Seorang menendang kaki jambret tersebut. Sehingga, jambret itu langsung terjatuh dan memberikan ponsel Belvina.

"Nih," ujar Cowok itu sambil menyodorkan ponsel Belvina.

Deg!

Cowok itu lagi. Cowok yang tadi. Belvina mulai was-was. Ia mengambil ponselnya dengan pelan, "ma-makasih."

"Eh." Saat ingin pergi, cowok itu mencekal tangan Belvina.

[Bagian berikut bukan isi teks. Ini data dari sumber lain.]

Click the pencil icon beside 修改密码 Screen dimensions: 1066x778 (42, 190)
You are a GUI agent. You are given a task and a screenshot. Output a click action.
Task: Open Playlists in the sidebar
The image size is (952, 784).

"Lo kayaknya takut banget sama gue, ya?" terka Cowok itu sambil memandang Belvina dengan salah satu alis terangkat.

"Maaf, kita enggak kenal," ujar Belvina sambil melepaskan tangannya.

Cowok itu terkekeh. Polos sekali gadis yang ada di depannya ini. "Ya udah. Kita kenalan dulu gue, Dafa," ujar Dafa sambil menjulurkan tangannya.

Dafa? Cowok yang mama Belvina maksud namanya Dave. Bukan Dafa. Tapi, wajah cowok itu mirip sama dengan wajah orang yang ada di foto itu. Duh, Belvina jadi bimbang kan sekarang. Ia takut kalau firasatnya  tentang cowok ini yang menyamar benar. Tapi, jika ia pergi ia akan di cap tidak sopan oleh orang-orang.

"Belvina," ujar Belvina sambil menerima uluran tangan cowok tersebut.

Selamat datang dipermainanku Belvina, sayang.